In late November, Vitol completed the purchase of a controlling interest in former SemGroup Energy Partners LP, which was renamed Blueknight Energy
Partners from Dec. 1. Vitol purchased 100% of the membership interests of Blueknight, Blueknight’s general partner and its subordinated units. In the MLP, Vitol owns the general partnership, but there could still be limited partners in the company.
“Vitol has indicated that they could take up more crude storage at Cushing,” but there is no word on any changes on the company’s third-party independent
status, Bailey Jones, a Blueknight spokesman, said.
Vitol currently uses about 30% of the total crude storage at Cushing. Blueknight owns and operates a portfolio of complementary midstream energy assets consisting of about 8.2 million bbl of crude oil storage located in Oklahoma and Texas, about 6.7 million barrels of which are located at the
Cushing, Okla., interchange. The opportunity to expand Vitol’s crude storage space at Cushing would come when the storage contracts with existing tenants expire. Existing tenants have the options to renew their contracts, possibly at a higher rate due to inflation. This would depend on the individual ontractual terms. Vitol also has the option to buy out those contracted space at expiration.
With a controlling stake at Blueknight and majority vote on the board of directors, Vitol has the right and option to use Blueknight solely for its own trading purposes in the future. However, there is no indication of such a drastic move so far or in the near future, Jones said.
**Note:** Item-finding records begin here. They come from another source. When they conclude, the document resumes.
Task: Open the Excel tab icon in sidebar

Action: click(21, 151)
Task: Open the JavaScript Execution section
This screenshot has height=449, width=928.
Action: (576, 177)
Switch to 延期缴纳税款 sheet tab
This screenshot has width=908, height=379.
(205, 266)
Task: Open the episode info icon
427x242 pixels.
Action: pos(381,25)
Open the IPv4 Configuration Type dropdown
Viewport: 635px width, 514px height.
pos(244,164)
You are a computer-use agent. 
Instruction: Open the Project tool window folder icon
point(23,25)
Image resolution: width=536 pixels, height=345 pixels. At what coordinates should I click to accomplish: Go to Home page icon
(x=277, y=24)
OPIS noted that Vitol has typically bought oil terminals to add to its network system of storage tanks.
Blueknight also appointed James Dyer, a Vitol executive, as its new chief executive officer in December. Vitol also reshuffled the board of directors and the management team at
Blueknight. Vitol would have control on the Board as well as the management. In connection with the Vitol change of control, Miguel Loya, Javed Ahmed, Christopher G. Brown, James C. Dyer, IV, Steven M. Bradshaw and John A. Shapiro were appointed to the Board. Ahmed, Loya, Dyer and Brown are affiliated with Vitol, and Bradshaw and Shapiro will serve as independent members of the Board and will be members of
the Conflicts Committee, Audit Committee and Compensation Committee of the Board.
Vitol Inc. is the principal U.S. subsidiary of the Vitol Group. Vitol is engaged in the global physical supply and distribution of crude oil, petroleum products, coal, natural gas and other commodities. Vitol was founded in 1966, and is headquartered in the Netherlands. Vitol moves over 5 million bbl of crude oil and petroleum products every day throughout the world, charters more than 3,000 ships annually and had annual revenues of $191 billion in 2008.
Apart from the large crude storage capacity in Texas and Oklahoma, Blueknight also owns about 1,150 miles of crude oil pipeline located primarily in Oklahoma and Texas, over 200 crude oil transportation and oilfield services vehicles deployed in Kansas, Colorado, New Mexico, Oklahoma and Texas and about 7.4 million barrels of combined asphalt and residual fuel storage located at 46 terminals in 23 states. Blueknight provides crude oil terminalling and storage services, crude oil
gathering and transportation services and asphalt services.